## Extracted data

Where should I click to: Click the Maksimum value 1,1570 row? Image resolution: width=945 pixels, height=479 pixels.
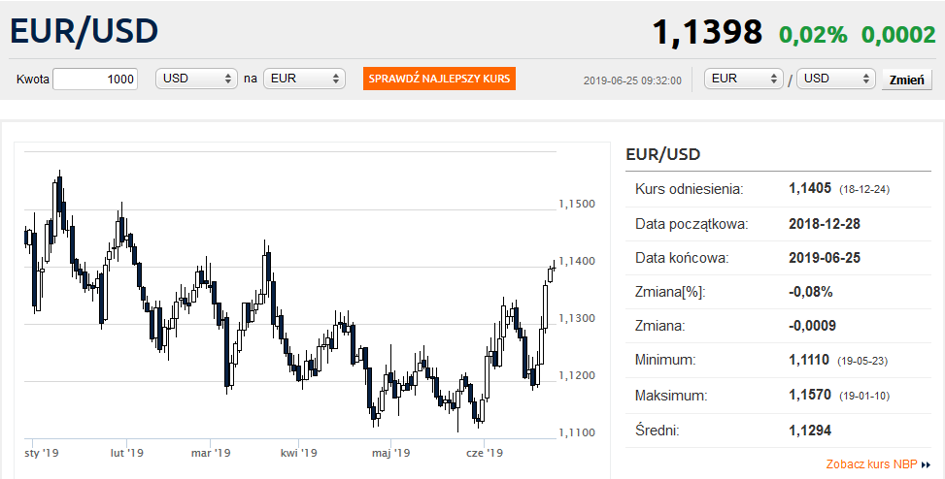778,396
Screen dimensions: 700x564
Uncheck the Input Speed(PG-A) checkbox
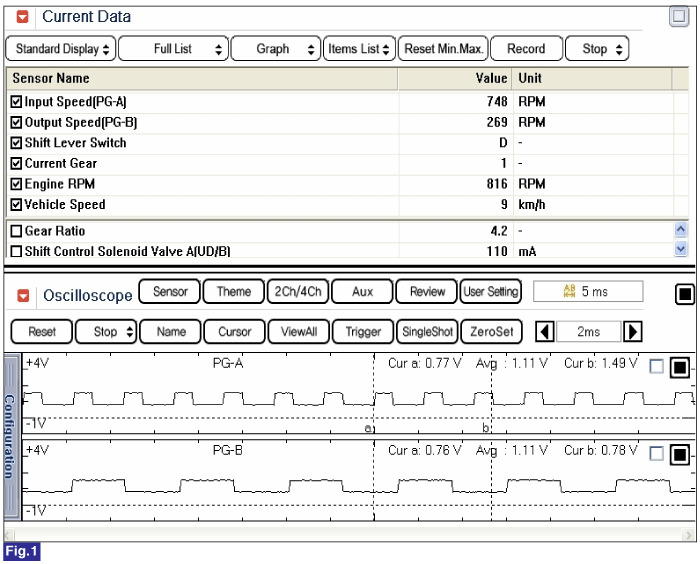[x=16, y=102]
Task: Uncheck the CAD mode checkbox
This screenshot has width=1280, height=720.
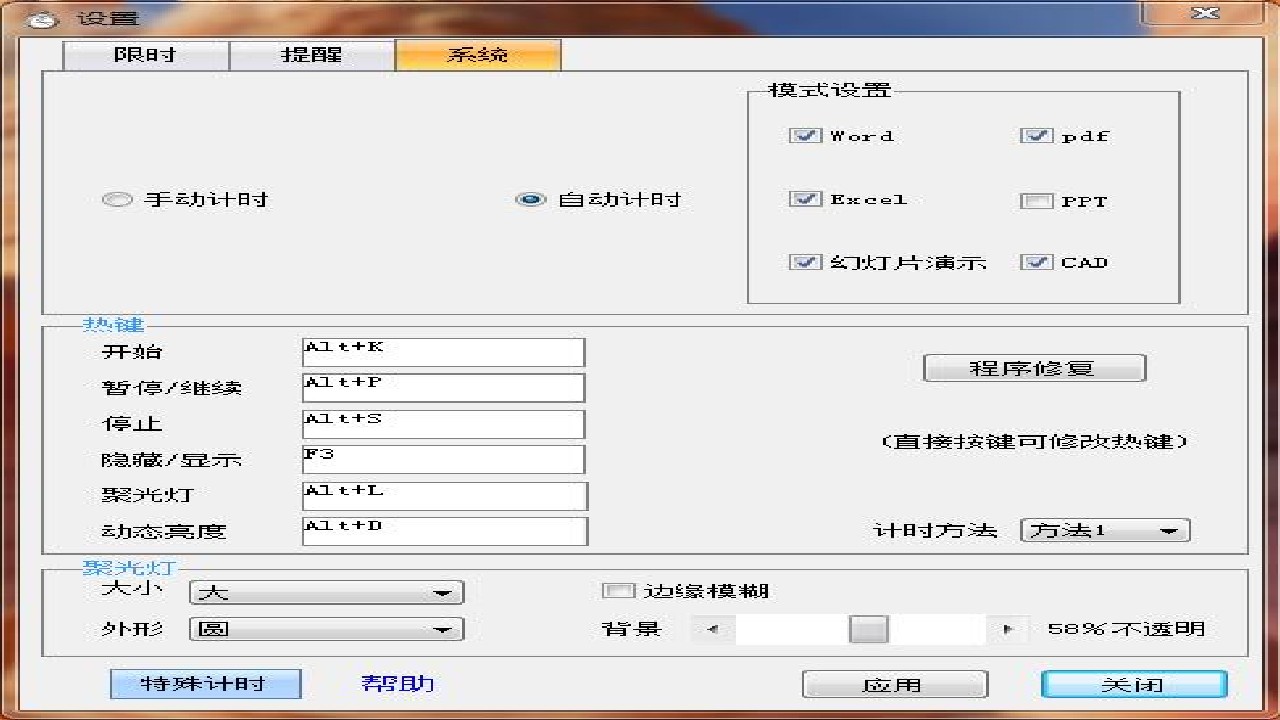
* * *
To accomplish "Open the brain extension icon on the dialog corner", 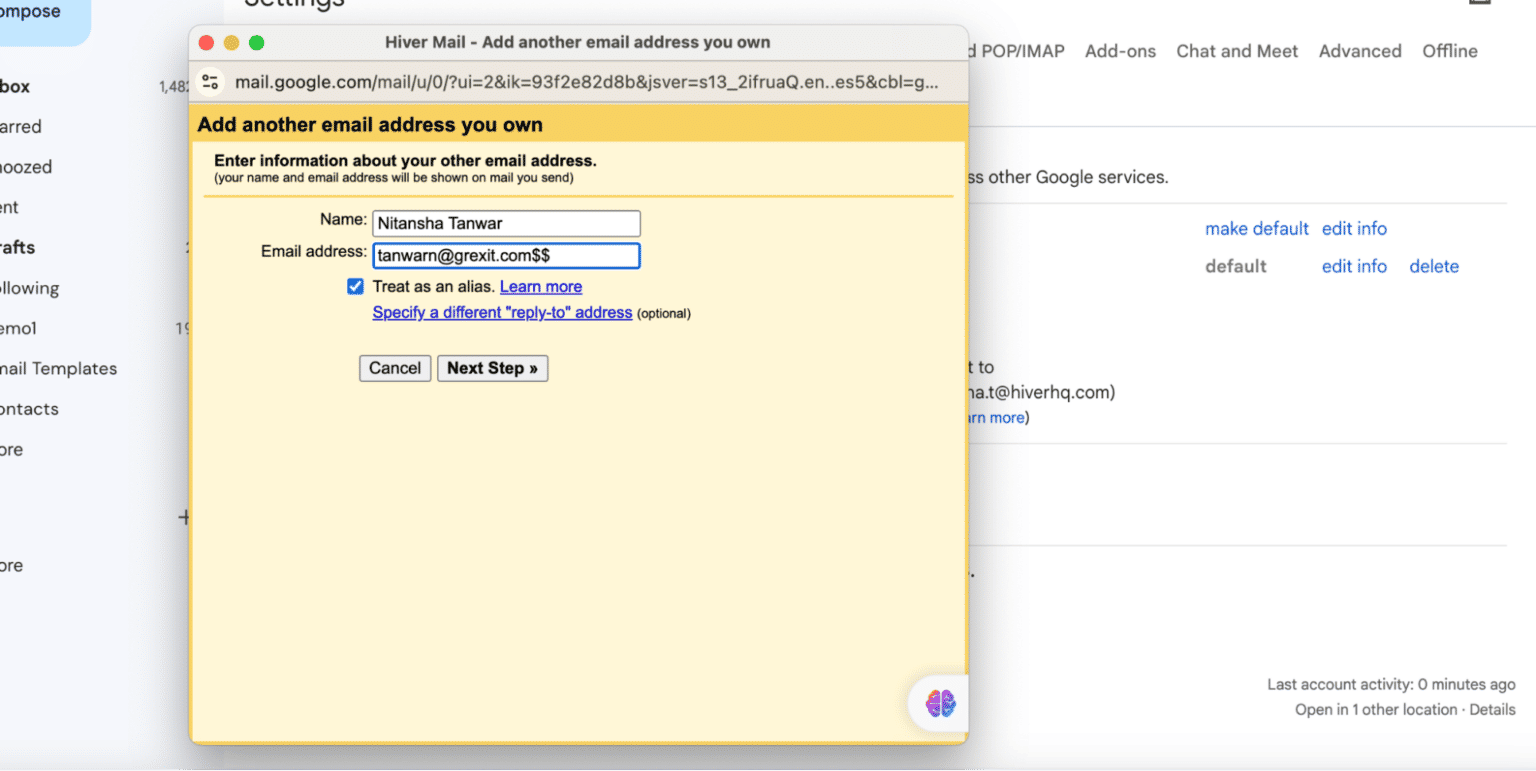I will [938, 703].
...
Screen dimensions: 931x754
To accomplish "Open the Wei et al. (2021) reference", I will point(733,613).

## Required work
Using the records above, pull out each line where the word "dimensions" occurs.

## Task result
Screen dimensions: 700x564
Screen dimensions: 931x754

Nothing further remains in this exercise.